Sumpah Pemuda 28 Oktober 1928 yang demikian kuat dalam mengokohkan bangunan kebangsaan kita: kami putra-putri Indonesia berikrar satu tanah air, satu bangsa dan satu bahasa Indonesia. Justru sumpah suci tidak terselamatkan oleh pemuda itu sendiri dalam peran dan fungsinya mengisi pembangunan kebangsaan Indonesia.

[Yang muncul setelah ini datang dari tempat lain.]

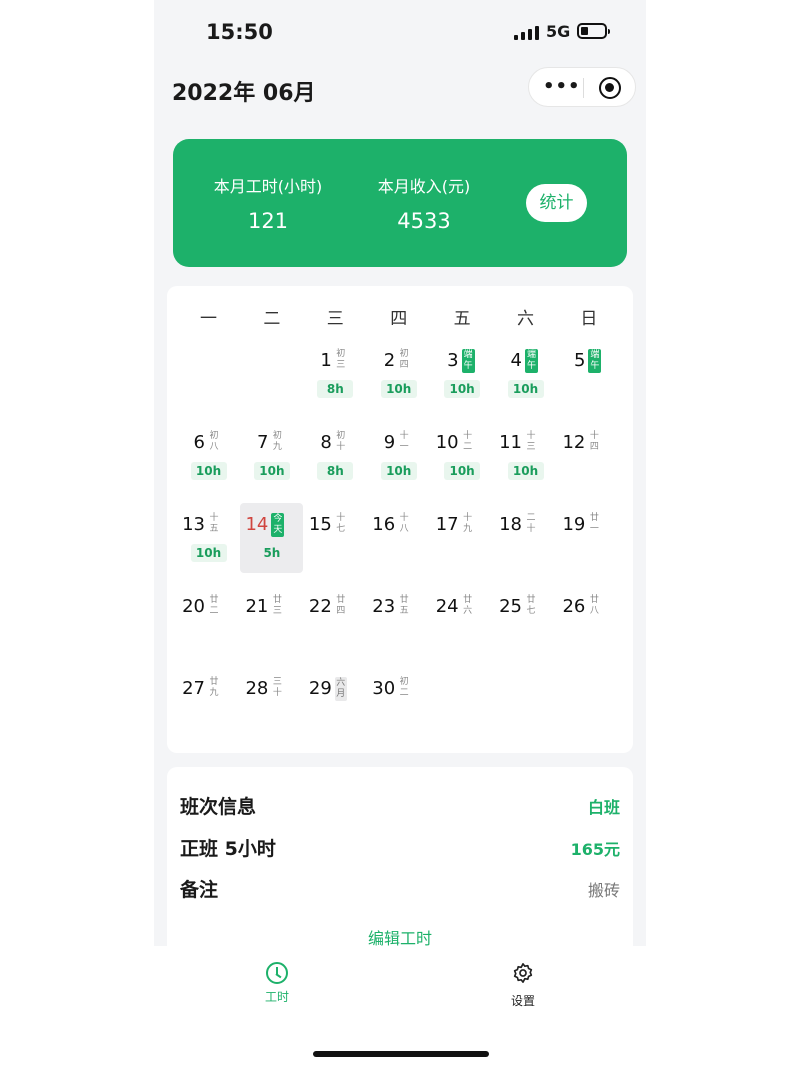 The image size is (800, 1067). I want to click on calendar-day: 25 廿七, so click(526, 620).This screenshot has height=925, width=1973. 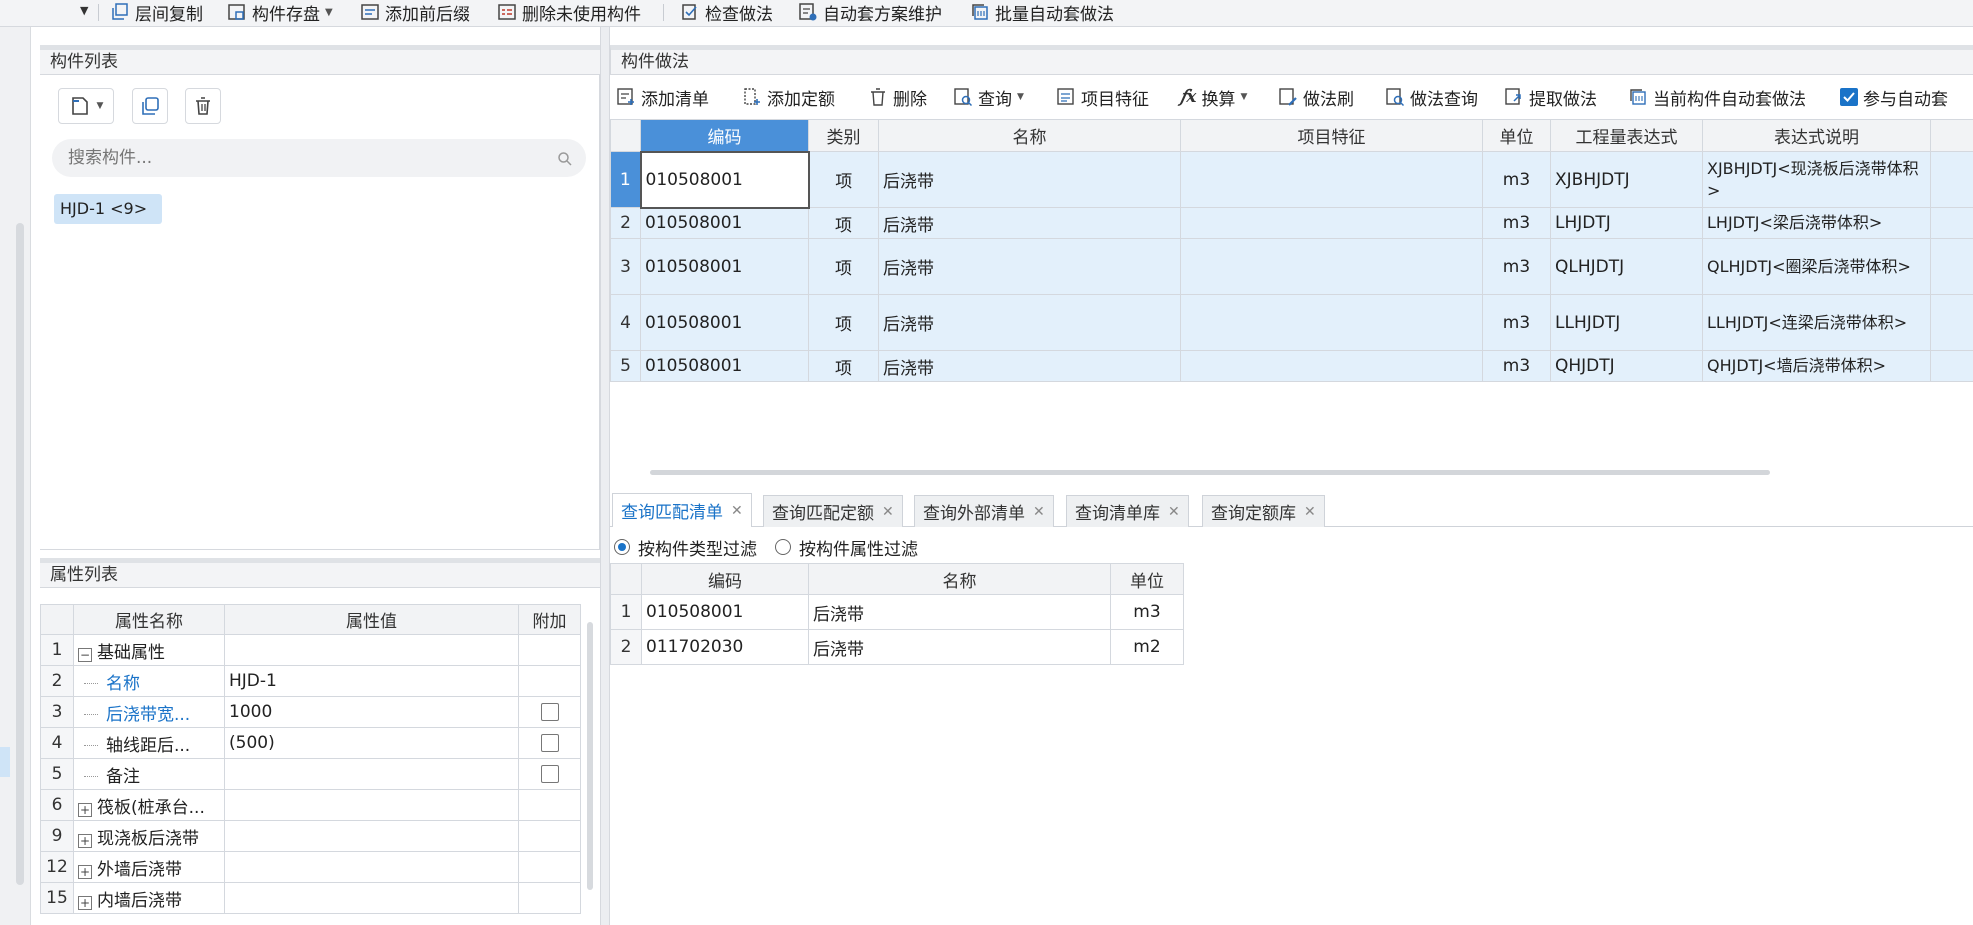 I want to click on add-quota-button: 添加定额, so click(x=788, y=98).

Nilai sejarah perjuangan kepemudaan kita selama ini dalam mengisi kemerdekaan dengan ide dan gagasan pembangunan cemerlang mengalami kelangkaan di tengah pusaran politik kapitalisme. Pemuda sebagai tulang punggung bangsa tidak berhasil meletakkan nilai perjuangan menjadi mobil cita-cita rakyat Indonesia. Tidak berhasil menyesuaikan diri dengan tuntutan zaman (tuntutan rakyat), justru kemudian terjebak dalam arus politik pembangunan yang menjauh dari kehendak rakyat.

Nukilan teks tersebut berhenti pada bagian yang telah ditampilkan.